Ну спасибо тебе, друг синяк, выручил… жалко что ты последний.
— Ладно, пойду до пруда прогуляюсь.
Скамейку эту я довольно быстро нашел — да, действительно между прудиком и тиром, из которого доносились редкие выстрелы, тихо-мирно сидела значит моя Анюточка рядышком с Вовчиком, причем обнявшись сидела. И о чем-то весьма оживленно беседовала, посмеиваясь… со мной она себя что-то совсем не так вела.
— Аня, — сказал я, подойдя к скамеечке (Вовчик аж в лице изменился), — можно тебя на пару слов.
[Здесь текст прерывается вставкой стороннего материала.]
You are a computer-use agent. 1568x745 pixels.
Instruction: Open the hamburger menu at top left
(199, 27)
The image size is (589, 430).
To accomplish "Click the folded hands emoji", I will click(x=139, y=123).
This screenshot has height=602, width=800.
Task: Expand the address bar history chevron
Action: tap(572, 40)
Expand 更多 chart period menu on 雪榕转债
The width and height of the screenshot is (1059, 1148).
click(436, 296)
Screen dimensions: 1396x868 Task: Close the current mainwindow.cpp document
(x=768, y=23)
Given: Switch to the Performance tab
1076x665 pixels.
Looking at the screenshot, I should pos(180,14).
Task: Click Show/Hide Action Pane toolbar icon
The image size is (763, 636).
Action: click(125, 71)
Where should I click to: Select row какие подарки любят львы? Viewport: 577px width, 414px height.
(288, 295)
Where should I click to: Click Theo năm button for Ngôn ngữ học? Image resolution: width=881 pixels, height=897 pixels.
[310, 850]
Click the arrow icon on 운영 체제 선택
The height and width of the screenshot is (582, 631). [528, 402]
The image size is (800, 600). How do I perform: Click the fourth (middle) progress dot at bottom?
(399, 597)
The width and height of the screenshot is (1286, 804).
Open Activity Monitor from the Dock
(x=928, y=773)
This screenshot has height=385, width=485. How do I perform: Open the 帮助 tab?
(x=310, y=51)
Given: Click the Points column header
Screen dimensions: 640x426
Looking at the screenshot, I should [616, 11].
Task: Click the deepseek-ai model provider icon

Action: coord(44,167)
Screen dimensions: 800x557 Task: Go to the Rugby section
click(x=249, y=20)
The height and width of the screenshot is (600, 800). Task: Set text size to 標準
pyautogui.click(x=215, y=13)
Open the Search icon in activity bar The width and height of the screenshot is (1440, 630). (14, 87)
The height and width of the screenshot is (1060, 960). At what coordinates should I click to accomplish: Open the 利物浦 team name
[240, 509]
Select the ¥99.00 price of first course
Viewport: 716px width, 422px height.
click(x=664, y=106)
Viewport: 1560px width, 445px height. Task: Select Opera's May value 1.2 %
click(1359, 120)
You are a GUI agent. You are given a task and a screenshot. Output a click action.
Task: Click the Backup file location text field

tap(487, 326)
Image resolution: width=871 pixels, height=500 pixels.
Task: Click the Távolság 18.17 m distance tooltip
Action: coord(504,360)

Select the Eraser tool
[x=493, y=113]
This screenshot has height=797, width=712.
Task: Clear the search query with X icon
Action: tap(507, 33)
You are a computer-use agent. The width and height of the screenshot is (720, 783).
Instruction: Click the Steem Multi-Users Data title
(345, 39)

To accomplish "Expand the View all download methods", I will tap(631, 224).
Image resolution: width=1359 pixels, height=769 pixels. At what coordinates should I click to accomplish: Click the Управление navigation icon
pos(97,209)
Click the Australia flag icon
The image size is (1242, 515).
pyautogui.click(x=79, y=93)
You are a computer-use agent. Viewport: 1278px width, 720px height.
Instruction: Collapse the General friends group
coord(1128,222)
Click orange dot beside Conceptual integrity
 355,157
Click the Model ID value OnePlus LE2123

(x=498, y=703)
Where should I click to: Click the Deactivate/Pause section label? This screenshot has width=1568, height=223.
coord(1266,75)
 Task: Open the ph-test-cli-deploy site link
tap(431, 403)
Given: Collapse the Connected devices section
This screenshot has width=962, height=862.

— Почему же нельзя, можно конечно. Говори, у меня от Вовы секретов нет.
Вовчик дернулся было уйти, потом в обратную сторону, потом таки встал и со словами «Я лучше в тире пока постреляю» ушел в ту сторону. Я сел рядом с Анютой.
— Ну и что все это значит, Анечка? — тихо спросил я.
— Это значит, что раз тебе лучше с Инночкой, то и я могу считать себя свободной.
— При чем тут Инна? — удивился я.
— А кто голышом с ней купался, Пушкин?
— Подожди-подожди, это источник такой был целебный, пропустить никак нельзя было, а купались мы не вместе, а по очереди.
— Да знаю я все, люди мне глаза-то открыли.
— Инна что ли проболталась? Вот уж язык без костей…
— Да при чем тут она, мне твой Андрюха все как на духу выложил.
А это был конечно удар, вот уж от кого не ожидал, так это от него… то молчит днями, то значит из него вываливается все, как из дырявого пакета.